Aider renvoie à une complémentarité des solidarités : familiale, collective, avec des logiques qui se juxtaposent, évoluent et qui doivent s’articuler entre elles.
Le vieillissement de la population a nourri le questionnement sur la place à donner aux solidarités familiales (termes utilisés pour la première fois dans le champ politique en 1972 et dans le champ scientifique en 1976 ; voir I. Sayn, « Les obligations alimentaires : droit civil et droit de la protection sociale », Doc. fr., 2005) et progressivement à construire des politiques publiques qui prennent en compte la question de la dépendance.
Mais la question de l’aidance ne saurait se limiter aux personnes âgées : la prise en charge familiale concerne le handicap, l’accident, la maladie (avec notamment le développement des maladies chroniques) et même plus largement la précarité sociale. Des différences importantes existent dans l’approche de cette prise en charge.
Note : Selon Michel Billé, sociologue, ce vocable « prise en charge » est signe d’un regard porté sur la vieillesse qu’il conviendrait d’interroger.
La traduction en est significative sur le terrain de l’obligation alimentaire. Fondée initialement sur des obligations relevant du code civil, elle s’est introduite dans les politiques sociales, avec des effets à géométrie variable. Illustration avec la question du financement du coût de l’hébergement en établissement sanitaire ou social : l’aide sociale aux personnes âgées est subordonnée à la mise en œuvre de l’obligation alimentaire, à la différence de l’accès à l’aide sociale aux personnes handicapées.
Note : Dans son rapport « L’obligation alimentaire, la récupération sur succession et leur mise en œuvre dans le cadre de l’aide sociale à l’hébergement » (juill. 2020), le Haut Conseil de la famille, de l’enfance et de l’âge (HCFEA) développe les effets de cette mesure et propose différents scénarios, sans trancher sur une suppression de la récupération sur l’aide sociale à l’hébergement.

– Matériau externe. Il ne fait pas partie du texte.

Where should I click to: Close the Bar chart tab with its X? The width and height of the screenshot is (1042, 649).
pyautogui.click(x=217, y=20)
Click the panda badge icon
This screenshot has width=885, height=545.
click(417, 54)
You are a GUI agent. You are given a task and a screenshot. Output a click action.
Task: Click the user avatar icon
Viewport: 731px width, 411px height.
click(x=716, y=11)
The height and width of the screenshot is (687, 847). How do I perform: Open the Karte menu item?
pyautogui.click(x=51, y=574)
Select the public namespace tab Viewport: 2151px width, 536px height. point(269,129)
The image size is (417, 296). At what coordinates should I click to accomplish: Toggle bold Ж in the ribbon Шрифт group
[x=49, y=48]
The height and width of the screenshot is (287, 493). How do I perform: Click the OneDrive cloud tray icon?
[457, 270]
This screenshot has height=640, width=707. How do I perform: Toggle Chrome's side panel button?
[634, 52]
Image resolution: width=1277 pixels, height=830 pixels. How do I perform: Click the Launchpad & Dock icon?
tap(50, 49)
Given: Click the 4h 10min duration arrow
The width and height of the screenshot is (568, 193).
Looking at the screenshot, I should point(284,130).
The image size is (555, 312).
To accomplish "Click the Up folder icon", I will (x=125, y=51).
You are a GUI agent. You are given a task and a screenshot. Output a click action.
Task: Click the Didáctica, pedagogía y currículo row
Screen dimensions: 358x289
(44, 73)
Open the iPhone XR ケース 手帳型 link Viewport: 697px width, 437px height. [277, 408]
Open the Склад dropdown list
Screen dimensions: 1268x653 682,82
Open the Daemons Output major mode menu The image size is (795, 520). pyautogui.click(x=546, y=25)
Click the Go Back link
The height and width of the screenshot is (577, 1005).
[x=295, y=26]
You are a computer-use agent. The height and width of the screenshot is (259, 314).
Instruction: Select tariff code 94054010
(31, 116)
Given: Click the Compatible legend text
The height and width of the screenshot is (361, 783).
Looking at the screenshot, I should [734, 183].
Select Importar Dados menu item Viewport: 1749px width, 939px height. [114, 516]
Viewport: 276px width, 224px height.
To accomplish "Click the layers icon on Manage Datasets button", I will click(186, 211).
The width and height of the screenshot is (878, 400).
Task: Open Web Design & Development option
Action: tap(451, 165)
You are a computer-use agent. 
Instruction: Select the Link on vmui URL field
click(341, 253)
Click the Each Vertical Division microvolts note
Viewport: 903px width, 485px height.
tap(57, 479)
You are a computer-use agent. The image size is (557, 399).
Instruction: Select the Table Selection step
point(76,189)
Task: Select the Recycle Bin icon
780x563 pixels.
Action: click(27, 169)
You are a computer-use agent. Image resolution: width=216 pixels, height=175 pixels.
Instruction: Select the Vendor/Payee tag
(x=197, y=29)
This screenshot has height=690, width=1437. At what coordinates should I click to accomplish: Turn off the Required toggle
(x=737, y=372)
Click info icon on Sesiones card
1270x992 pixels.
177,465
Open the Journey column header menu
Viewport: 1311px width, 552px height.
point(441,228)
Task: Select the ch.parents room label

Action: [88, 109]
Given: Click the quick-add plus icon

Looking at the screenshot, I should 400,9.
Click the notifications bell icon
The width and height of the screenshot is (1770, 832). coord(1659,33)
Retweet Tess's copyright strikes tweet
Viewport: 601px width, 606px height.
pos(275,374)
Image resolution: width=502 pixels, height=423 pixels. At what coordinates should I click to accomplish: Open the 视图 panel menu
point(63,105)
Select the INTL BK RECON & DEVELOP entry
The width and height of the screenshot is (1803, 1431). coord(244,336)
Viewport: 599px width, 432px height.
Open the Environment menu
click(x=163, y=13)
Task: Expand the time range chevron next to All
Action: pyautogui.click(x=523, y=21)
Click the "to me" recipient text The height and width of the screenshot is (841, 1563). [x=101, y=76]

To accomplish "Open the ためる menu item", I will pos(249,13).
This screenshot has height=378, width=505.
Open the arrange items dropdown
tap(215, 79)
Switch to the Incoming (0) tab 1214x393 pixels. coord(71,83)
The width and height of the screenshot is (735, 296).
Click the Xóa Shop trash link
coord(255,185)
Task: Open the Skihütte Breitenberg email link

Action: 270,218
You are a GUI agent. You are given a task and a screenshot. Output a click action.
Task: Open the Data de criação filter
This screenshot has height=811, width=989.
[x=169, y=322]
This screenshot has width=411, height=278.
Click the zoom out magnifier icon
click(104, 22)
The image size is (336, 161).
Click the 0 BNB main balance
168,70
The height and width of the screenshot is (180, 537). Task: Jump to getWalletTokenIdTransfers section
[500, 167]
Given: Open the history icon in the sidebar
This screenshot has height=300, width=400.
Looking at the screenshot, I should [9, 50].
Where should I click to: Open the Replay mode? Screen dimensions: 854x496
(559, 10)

Le principal vecteur de la solidarité familiale est l’obligation alimentaire, laquelle s’accompagne de mécanismes de recouvrement de la dette, ce qui dénote, selon le Conseil économique et social (CES), une « logique comptable », rompant ainsi avec la logique des articles du code civil auxquels renvoient les textes de droit social (Rapp. CES, « L’obligation alimentaire : des formes de solidarité à réinventer », par Christiane Basset, 2008, p. 14 ; sur les textes, voir infra). Des différences qui nécessitent de définir le champ de l’obligation alimentaire, ses limites et ses implications sur le recours ou le non-recours aux aides pour être aidé. Autrement dit, l’aidant l’est-il ou le devient–il par choix, par obligation ou par nécessité ?
« La relation d’aide renvoie à une dimension objective se rapportant au volume horaire de l’aide, à sa durée et à sa nature (soins d’hygiène et de confort, accompagnement à la vie sociale, démarches administratives, coordination, vigilance permanente, soutien psychologique, communication, activités domestiques...). Elle renvoie aussi à une dimension subjective portant sur le ressenti de l’aidant (physique, psychologique, émotionnel, social et de coût financier). »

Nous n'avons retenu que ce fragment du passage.